> RECORDS FOR THE TASK:
----
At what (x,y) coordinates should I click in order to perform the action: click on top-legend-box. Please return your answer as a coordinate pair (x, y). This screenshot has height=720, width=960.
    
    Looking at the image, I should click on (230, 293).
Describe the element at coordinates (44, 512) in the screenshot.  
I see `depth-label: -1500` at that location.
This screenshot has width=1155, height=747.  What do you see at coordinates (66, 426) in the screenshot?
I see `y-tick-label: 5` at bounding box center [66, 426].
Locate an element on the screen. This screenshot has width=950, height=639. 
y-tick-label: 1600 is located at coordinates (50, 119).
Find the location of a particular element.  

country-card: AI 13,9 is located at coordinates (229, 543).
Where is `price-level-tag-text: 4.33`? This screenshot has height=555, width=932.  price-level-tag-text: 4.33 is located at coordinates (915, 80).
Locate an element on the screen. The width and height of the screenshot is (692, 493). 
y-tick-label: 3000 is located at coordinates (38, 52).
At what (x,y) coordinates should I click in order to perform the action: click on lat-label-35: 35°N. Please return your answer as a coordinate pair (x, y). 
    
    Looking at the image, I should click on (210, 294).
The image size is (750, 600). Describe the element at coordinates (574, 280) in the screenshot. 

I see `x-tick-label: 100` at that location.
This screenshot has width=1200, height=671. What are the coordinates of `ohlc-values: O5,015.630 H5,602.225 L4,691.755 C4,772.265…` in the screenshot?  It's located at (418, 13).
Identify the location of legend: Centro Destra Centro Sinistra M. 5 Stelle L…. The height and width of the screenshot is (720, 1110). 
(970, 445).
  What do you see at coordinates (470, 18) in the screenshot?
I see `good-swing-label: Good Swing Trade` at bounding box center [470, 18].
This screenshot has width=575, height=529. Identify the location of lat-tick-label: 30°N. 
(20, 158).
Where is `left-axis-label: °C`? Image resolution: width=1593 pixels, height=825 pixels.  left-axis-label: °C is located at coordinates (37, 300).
----
Convert every line of the records above into a Markdown table with the columns Row and Line, where Row holds the row number. Leave out blank lines.

> TASK OUTPUT:
| Row | Line |
|---|---|
| 1 | At what (x,y) coordinates should I click in order to perform the action: click on top-legend-box. Please return your answer as a coordinate pair (x, y). This screenshot has height=720, width=960. |
| 2 |     Looking at the image, I should click on (230, 293). |
| 3 | Describe the element at coordinates (44, 512) in the screenshot.   |
| 4 | I see `depth-label: -1500` at that location. |
| 5 | This screenshot has width=1155, height=747.  What do you see at coordinates (66, 426) in the screenshot? |
| 6 | I see `y-tick-label: 5` at bounding box center [66, 426]. |
| 7 | Locate an element on the screen. This screenshot has width=950, height=639.  |
| 8 | y-tick-label: 1600 is located at coordinates (50, 119). |
| 9 | Find the location of a particular element.   |
| 10 | country-card: AI 13,9 is located at coordinates (229, 543). |
| 11 | Where is `price-level-tag-text: 4.33`? This screenshot has height=555, width=932.  price-level-tag-text: 4.33 is located at coordinates (915, 80). |
| 12 | Locate an element on the screen. The width and height of the screenshot is (692, 493).  |
| 13 | y-tick-label: 3000 is located at coordinates (38, 52). |
| 14 | At what (x,y) coordinates should I click in order to perform the action: click on lat-label-35: 35°N. Please return your answer as a coordinate pair (x, y).  |
| 15 |     Looking at the image, I should click on (210, 294). |
| 16 | The image size is (750, 600). Describe the element at coordinates (574, 280) in the screenshot.  |
| 17 | I see `x-tick-label: 100` at that location. |
| 18 | This screenshot has width=1200, height=671. What are the coordinates of `ohlc-values: O5,015.630 H5,602.225 L4,691.755 C4,772.265…` in the screenshot?  It's located at (418, 13). |
| 19 | Identify the location of legend: Centro Destra Centro Sinistra M. 5 Stelle L…. The height and width of the screenshot is (720, 1110).  |
| 20 | (970, 445). |
| 21 |   What do you see at coordinates (470, 18) in the screenshot? |
| 22 | I see `good-swing-label: Good Swing Trade` at bounding box center [470, 18]. |
| 23 | This screenshot has width=575, height=529. Identify the location of lat-tick-label: 30°N.  |
| 24 | (20, 158). |
| 25 | Where is `left-axis-label: °C`? Image resolution: width=1593 pixels, height=825 pixels.  left-axis-label: °C is located at coordinates (37, 300). |